Above and beyond the pressure it's bringing to bear on
university administrators and corporations, the anti-sweatshop
movement on university campuses is instructive for at least
three reasons.
First, because it fully dispels the myth of
Generation-Xers-as-apathetic-slackers. There is a great deal
of sophisticated campus activism these days; and, perhaps more
importantly, there is a significant element of student
participation in solidarity with labor and environmental
activists, for example, in the WTO protests in Seattle.

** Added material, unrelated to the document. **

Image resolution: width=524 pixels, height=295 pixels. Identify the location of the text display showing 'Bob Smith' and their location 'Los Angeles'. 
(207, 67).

Second, because it demonstrates, once again, how limited and
class-conscious the mainstream media are these days. You
simply cannot find any decent, regular coverage of the
flood of activism on university campuses. This lack of
coverage borders on criminality. The bargain we made with
corporations when we gave them the public airwaves is that
programming would focus on the public interest. That hasn't
happened, and it not happening, in my view, invalidates the
social contract we had with these corporations. Remember:
corporate charter revocation is within the sovereign's power,
and we're the sovereign, at least for a little while longer
Third, because it demonstrates the growing commercialization
and corporatization of American universities. It's happening
across the board, not just with the licensing of university
logos, mascots and trademarks. One example from my university: Bell & Howell's UMI, the
archiver-of-record of American dissertations and theses is
playing hardball, offering free access -- access that always
should have been free -- to dissertations and theses in
exchange for exclusive distribution rights over future
dissertations and theses, a move that strikes at the heart of
what a university is. Universities acquiescent enough to agree
with this devil's bargain will in effect be abdicating their
unique mission as a community dedicated to the production and
dissemination of knowledge.
Sweatshop labor is unacceptable, as is the commercialization
and corporatization of the American university. We all owe a
huge debt to students for helping the rest of us remember
that. American corporations ("American" in name only these
days) have no right to exploit the poor and wretched of the
earth just to further enrich the greedy few. And they
certainly have no right to make American universities a
partner in their damnable, dirty games.